According to the landlord’s lawsuit against him, Aldabbagh was operating an “illegal business” in violation of state law and his lease and refused to vacate the property.
In court Thursday morning, District Judge Mark Denton scheduled another hearing for Oct. 29.
Sean Thueson, general counsel for landlord The Siegel Group, said afterward that it may not be decided at that hearing whether the Can Can Room has to leave its building just west of the Strip.
Aldabbagh – whose name also has been spelled as Aldabagh and AlDabbagh – appeared in court Thursday sporting tinted glasses, a thin moustache and a long ponytail. He did not make any statements during the hearing, and afterward, when a Review-Journal reporter tried to speak with him, he walked by without saying anything.

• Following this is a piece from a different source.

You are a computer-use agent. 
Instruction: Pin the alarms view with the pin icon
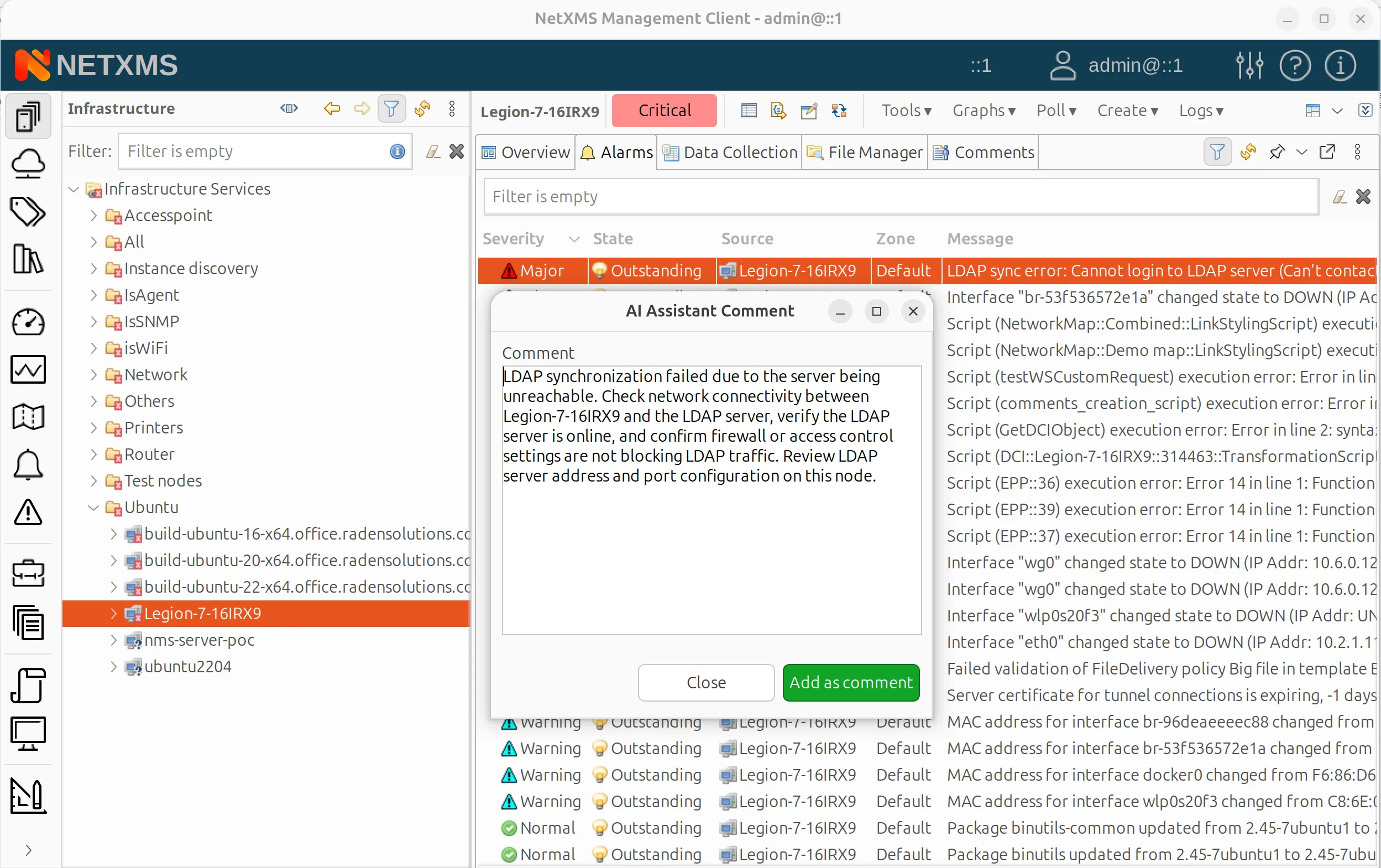click(1278, 151)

Attorney Thomas Boley later said in a statement that the club owner “has been a respected businessman in Las Vegas for over 40 years.”
“We are confident in the attorneys’ work product in this case and we look forward to the entire truth coming out,” Boley said.
Asked for a response to the allegations against the landlord, Siegel Group senior vice president Michael Crandall said in a statement Thursday, in part: “While we do not comment on pending litigation, it goes without saying that Mr. Aldabbagh’s bogus claims are simply meant to deflect from his illegal business activities.”
Siegel Group founder Steve Siegel in May acquired the 62,000-square-foot commercial building that houses the Can Can Room, 3155 Sammy Davis Jr. Drive, behind the under-construction Resorts World Las Vegas.
The landlord sued Aldabbagh Sept. 5 through the property’s holding company. The complaint includes allegations that dancers had to engage in sex acts with Aldabbagh and patrons; Aldabbagh employed a “Madam” who screened women for interviews and collected money from customers for sex acts; and the club had VIP Rooms with beds where employees perform sex acts “in exchange for compensation.”
Las Vegas police conducted an undercover operation at the Can Can Room in the early hours of July 19, which led, in part, to two employees being arrested on suspicion of soliciting prostitution, according to a letter from the Metropolitan Police Department to The Siegel Group that was attached to the lawsuit.
A Metro spokeswoman told the Review-Journal last month that three women were arrested: two on suspicion of soliciting/engaging in prostitution and one on suspicion of possession of drug paraphernalia.
After the Review-Journal reported on the lawsuit last month, attorney Joshua AlDabbagh, Boley’s partner, said no employees were arrested.
One independent contractor – a dancer – was arrested, he said, and a “completely independent third party” who was waiting to interview as a dancer was arrested as well.
Joshua AlDabbagh also said, in reference to the drug charge, that no such arrest occurred at the club.
According to Sam Aldabbagh’s lawyers, the strip club was “forced to close” in July. Clark County records show its business license has been revoked.